Die Sanierung der Brücken und die Modernisierung des Autobahnnetzes werden in den kommenden Jahren deutlich teurer als gedacht. Die Autobahn GmbH habe einen zusätzlichen Finanzierungsbedarf von rund 5,5 Milliarden Euro für die Jahre 2025 bis 2028, hatte ein Sprecher im April gesagt. Wissing hatte einen milliardenschweren Infrastrukturfonds vorgeschlagen. In diesem Fonds könnte Geld für Schienen, Straßen und Wasserwege für mehrere Jahre gebündelt werden.
Breite Proteste gegen Kürzungen
In einer Erklärung des Aufsichtsrats der Autobahn GmbH des Bundes hieß es am Mittwoch: „Mit Blick auf die gesellschaftliche und wirtschaftliche Bedeutung der Bundesautobahnen und angesichts von Preissteigerungen, Fachkräftemangel und gebotenen Investitionen setzt sich der Aufsichtsrat dafür ein, dass die Autobahn GmbH des Bundes im Bundeshaushalt 2025 und der Finanzplanung bis 2028 mit den notwendigen finanziellen Mittel ausgestattet wird.“
Vorsitzender des Aufsichtsrats ist Oliver Luksic (FDP), parlamentarischer Staatssekretär im Verkehrsministerium.
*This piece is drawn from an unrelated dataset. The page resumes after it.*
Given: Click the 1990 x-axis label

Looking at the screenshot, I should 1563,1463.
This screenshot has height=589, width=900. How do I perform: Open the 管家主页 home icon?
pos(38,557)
Im Gremium vertreten sind unter anderem Bundestagsabgeordnete der SPD, der FDP, der Grünen sowie der Union.
Für den DBB Beamtenbund und Tarifunion sagte Fachvorstand Volker Geyer, der auch Vize-. Aufsichtsratschef der Autobahn GmbH ist: „Der gesamte Autobahnbetrieb ist durch die Kürzungen erheblich gefährdet. Kürzungen würden sich natürlich negativ auf konkrete Bau- und Sanierungsprojekte auswirken.“
Im Verkehrsministerium hieß es am Wochenende, aufgrund der aktuellen Haushaltslage und der erforderlichen Einsparungen könnten aktuell nicht alle Bedarfe für Investitionen in die Verkehrsinfrastruktur abgebildet werden. Mit Blick auf die Haushaltsverhandlungen hieß es, Ziel sei es, die Investitionen in die Verkehrsinfrastruktur im Rahmen der verfügbaren Haushaltsmittel weiter zu erhöhen. Das betreffe ausdrücklich auch die Investitionen in die Autobahnen.